- **GIVEN PROBLEM**
Please rewrite the material starting at its first line and ending at the line containing "The width and", with "optical drives" replaced by "disk drives" and nothing else changed. Leave out the pictures.

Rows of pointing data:

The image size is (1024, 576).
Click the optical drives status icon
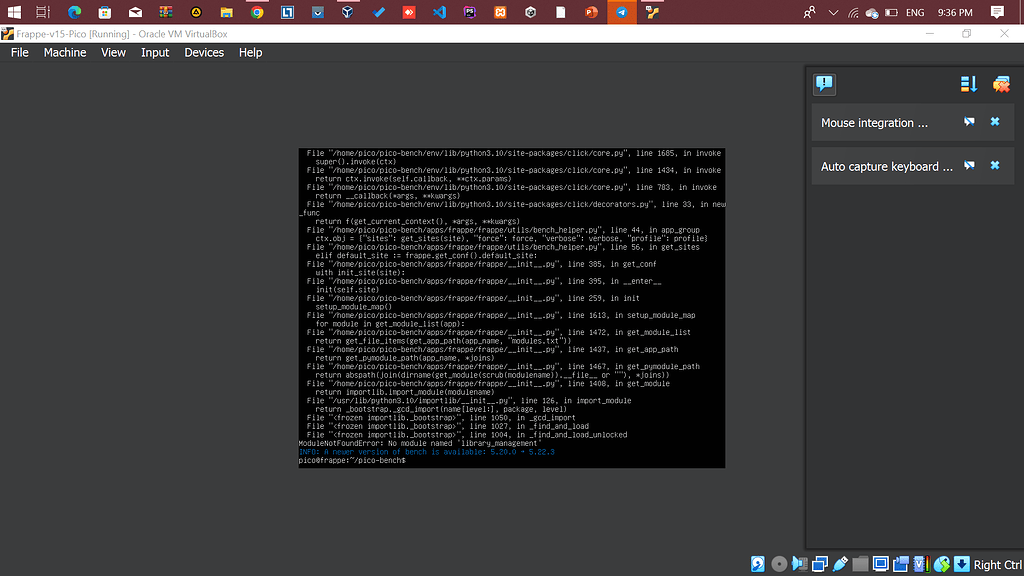pyautogui.click(x=779, y=563)
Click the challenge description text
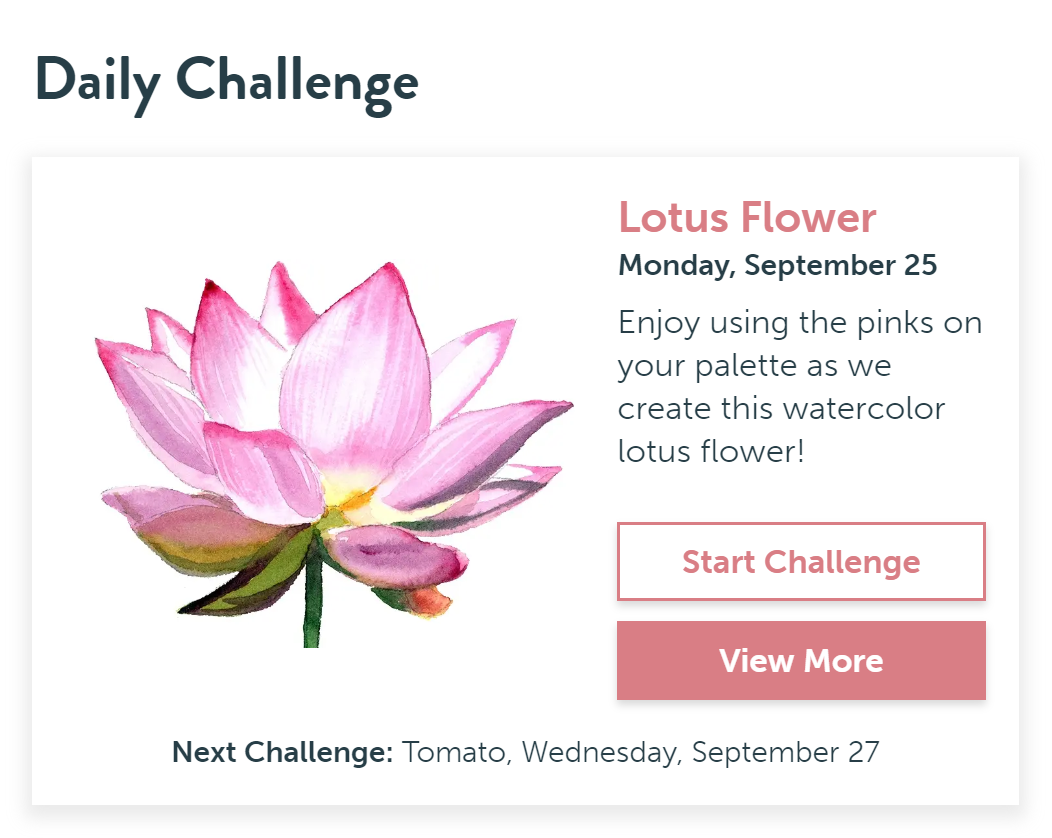The width and height of the screenshot is (1052, 838). [799, 387]
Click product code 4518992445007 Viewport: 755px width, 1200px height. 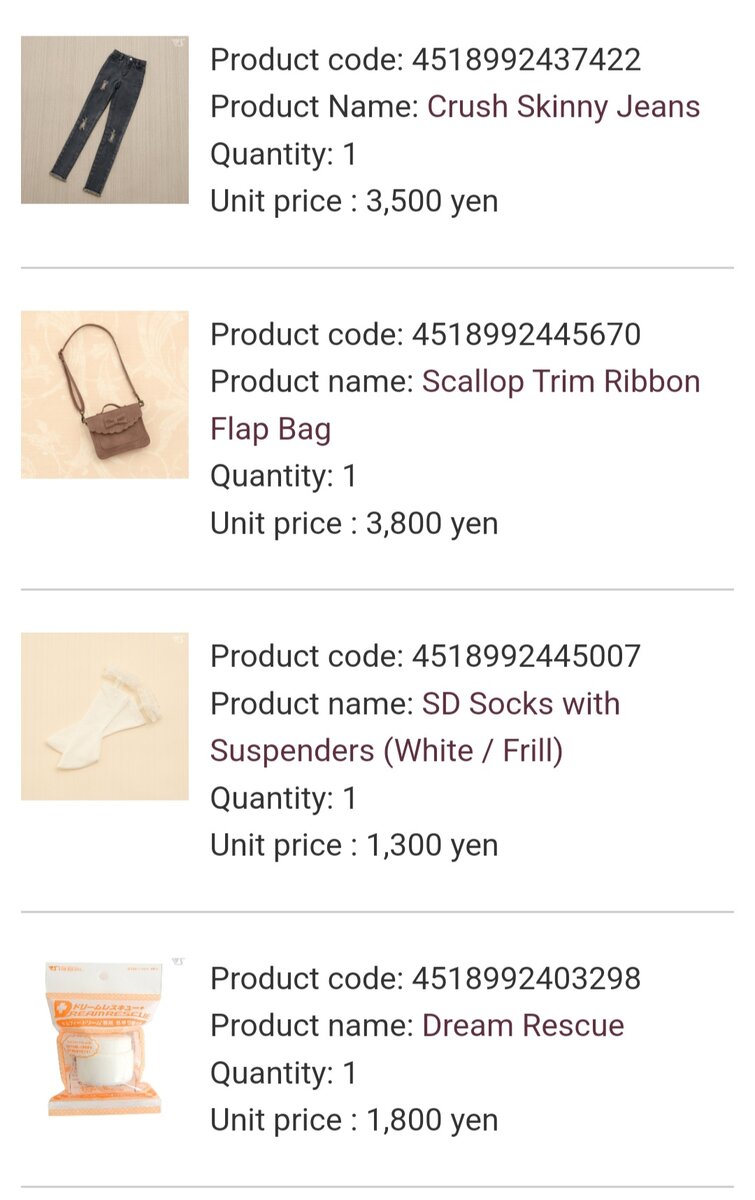[526, 657]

- **COMPLETE ANSWER**
The image size is (1024, 576).
Click the disk drives status icon
pyautogui.click(x=779, y=563)
Click the challenge description text
The width and height of the screenshot is (1052, 838). [799, 387]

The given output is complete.